SVET Reports
Tuesday's Markets Update (August 1, 2023)
On Tuesday, Fitch lowered US rating but leaving markets unperturbed, PMI registered nine consecutive months of decline, job openings are at its lowest in 10 months, Nasdaq dipped a little on traders indecision, BTC continued to stagnate.
Details: The ISM Manufacturing PMI edged higher to 46.4 in July 2023, but below expectations. The ninth straight month of contraction in manufacturing activity (readings below 50) was driven by weak demand, slowing production, and ample supplier capacity. Prices fell at a slower pace, employment fell more, and supplier deliveries increased.

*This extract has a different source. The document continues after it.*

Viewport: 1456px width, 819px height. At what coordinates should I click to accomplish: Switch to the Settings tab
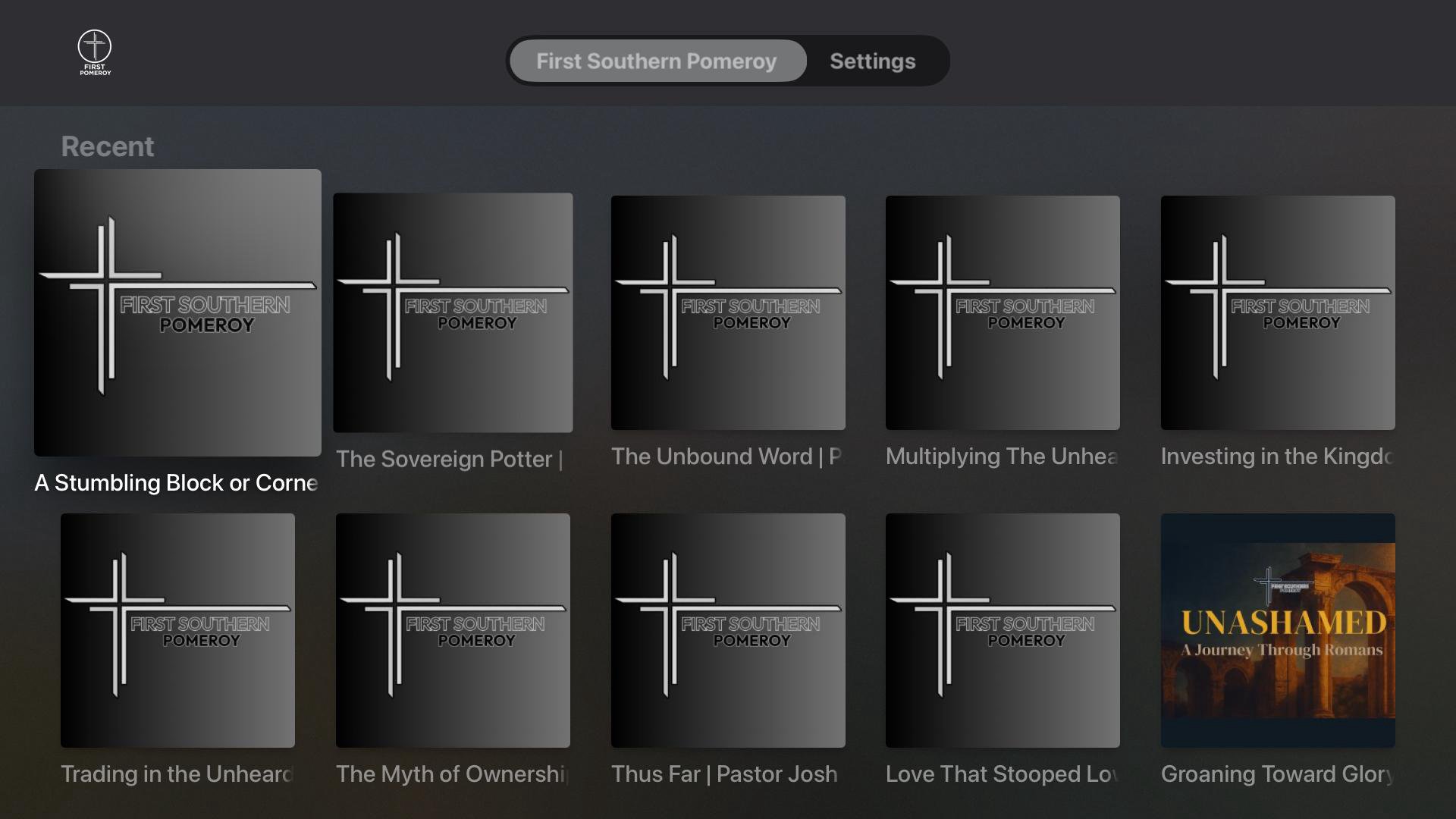[x=872, y=61]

Job openings in the US fell to 9.582 million in June, the lowest since April 2021. Transportation, warehousing, and utilities, state and local government education, and federal government saw declines, while health care and social assistance and state and local government, excluding education, saw increases.
Macroeconomics
USA Rating: Fitch downgraded the US's credit rating from AAA to AA+, citing concerns about the country's fiscal health, citing "the expected fiscal deterioration over the next three years, a high and growing general government debt burden, and the erosion of governance" as well as "the repeated debt-limit political standoffs and last-minute resolutions". Fitch expects government debt to rise to 6.3% of GDP in 2023. Agency also mentioned tightening credit conditions, weakening business investment and a slowdown in consumption potentially leading to a mild recession.

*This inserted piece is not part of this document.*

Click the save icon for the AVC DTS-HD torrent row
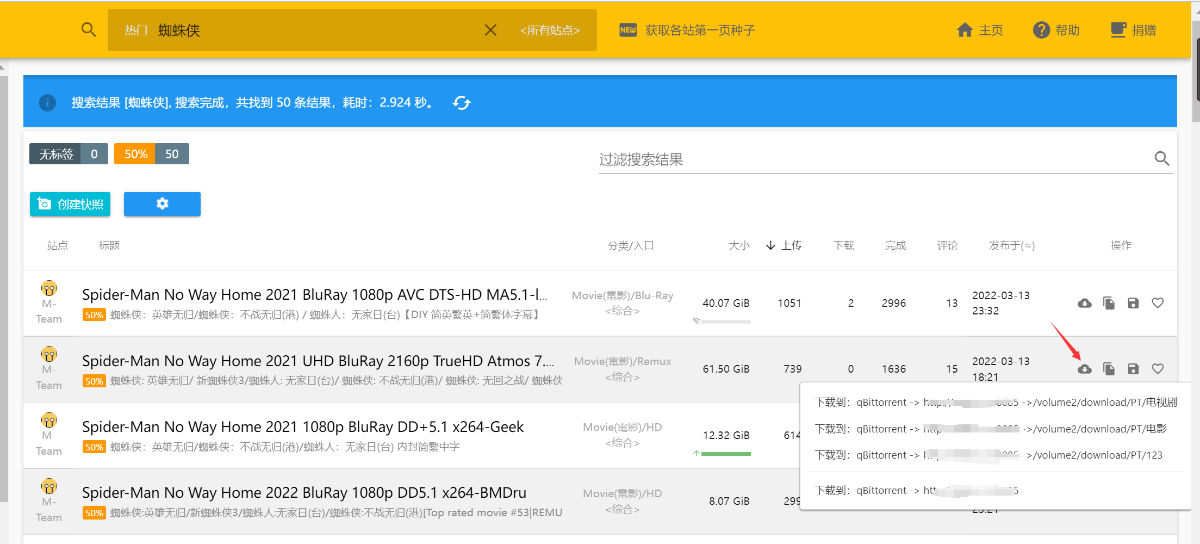The width and height of the screenshot is (1200, 544). click(x=1133, y=303)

However, the downgrade was met with a muted (if any) reaction from the stock market. This is likely because investors have become increasingly skeptical of rating agencies' credibility after 2007 financial debacle. Back then, several rating agencies gave AAA ratings to subprime mortgage securities that later turned out to be worthless.

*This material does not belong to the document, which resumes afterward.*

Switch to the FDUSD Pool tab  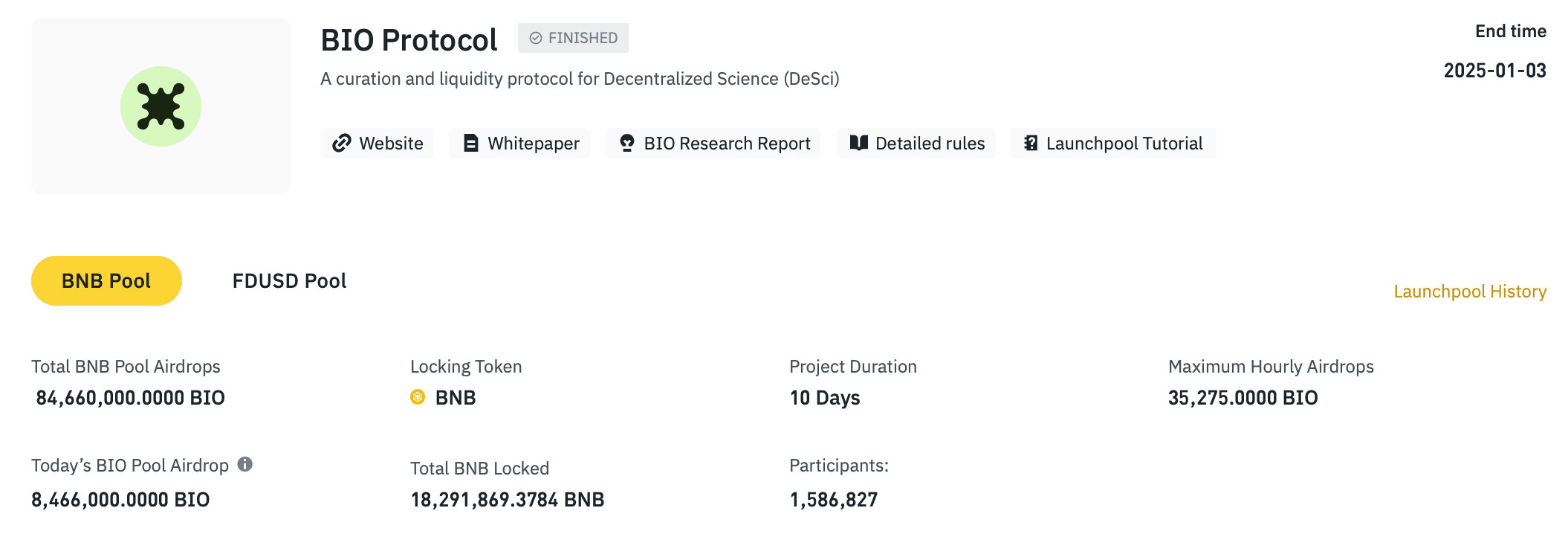289,281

Thailand: Country's manufacturing PMI fell to 50.7 in July 2023, the softest in 11 months, as output rose the least since June 2022. The trade war between the United States and China is having a negative impact on Thailand's manufacturing sector. Thailand is a major exporter to China, and the trade war has led to lower demand for Thai exports.
Myanmar: Country's manufacturing PMI increased to 51.1 in July 2023, the sixth straight month of expansion, boosted by a continued rise in customer demand and output. Myanmar's manufacturing sector is benefiting from a number of factors, including: strong economic growth, Myanmar's economy is growing at a rapid pace; low labor costs, Myanmar has some of the lowest labor costs in the region; strategic location, Myanmar is located in a strategic location between China and India, and this makes it a good hub for manufacturing exports to both countries.